## Short exercise
Copy word for word the part of the Cara forum thread that begins at the words "It's our poo" and stops after "(Mar 2, 2011)".
— BEGIN Text provided —
# Official Cara News



## Kirsty (Sep 9, 2011)

Our little fur baby has turned into a lady today. Yes Cara's season has finally arrived xx


----------



## MillieDog (Jun 1, 2011)

Oh grown up girlie  Are you going to breed from her eventually.?


----------



## Kirsty (Sep 9, 2011)

No, she's getting spayed later on this year then her little sister will come and join us xx


----------



## DB1 (Jan 20, 2012)

Ah bless her, good job you don't live near me, Dudley is showing a lot of interest in the ladies for one so young!!


----------



## Kirsty (Sep 9, 2011)

It's our poo meet this weekend and she can't go now, that also means no pub for her tomorrow night either - she likes to see murphy the black lab so that's a no too xx


----------



## JoJo (Mar 2, 2011)

Thats it she growing up now ... ahhhhh

A little sister for Cara .. how cute .... what colour will you go for next?
— END Text provided —
— BEGIN Items —
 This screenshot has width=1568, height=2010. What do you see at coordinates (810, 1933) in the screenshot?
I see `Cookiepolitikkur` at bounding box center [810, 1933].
— END Items —
— BEGIN Items —
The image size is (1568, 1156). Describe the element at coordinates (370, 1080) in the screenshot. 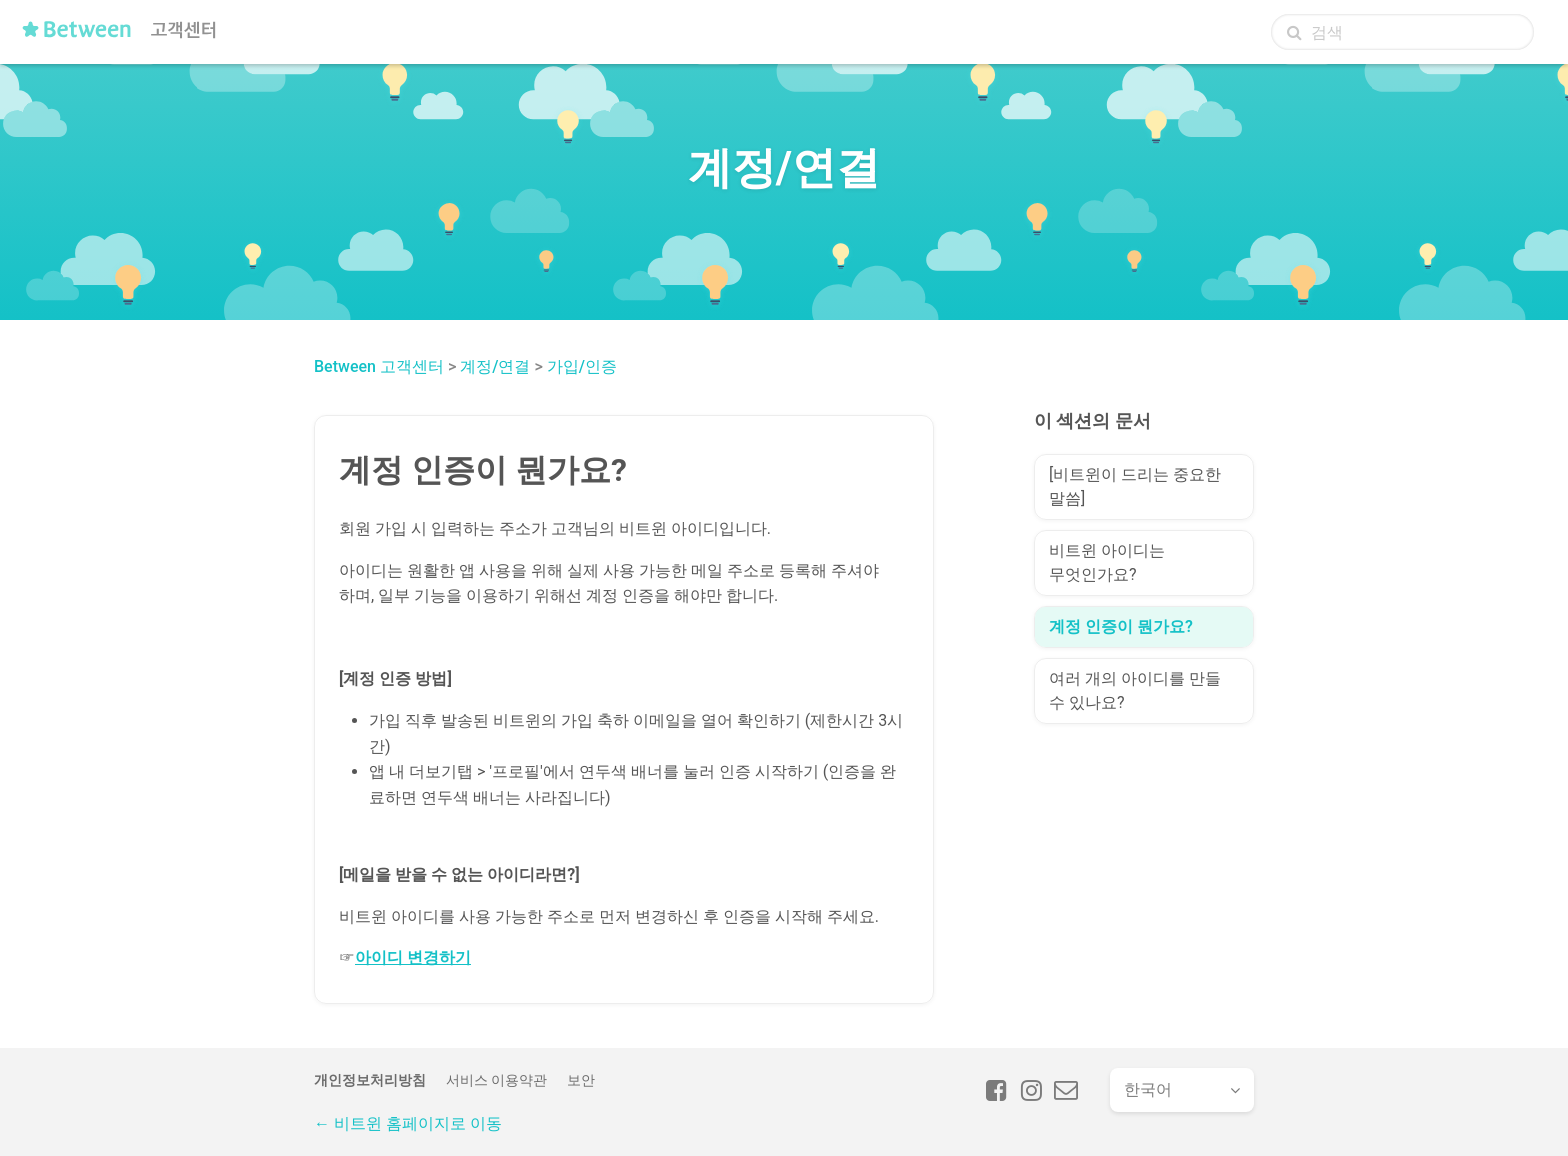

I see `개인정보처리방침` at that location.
— END Items —
## Written answer
It's our poo meet this weekend and she can't go now, that also means no pub for her tomorrow night either - she likes to see murphy the black lab so that's a no too xx


----------



## JoJo (Mar 2, 2011)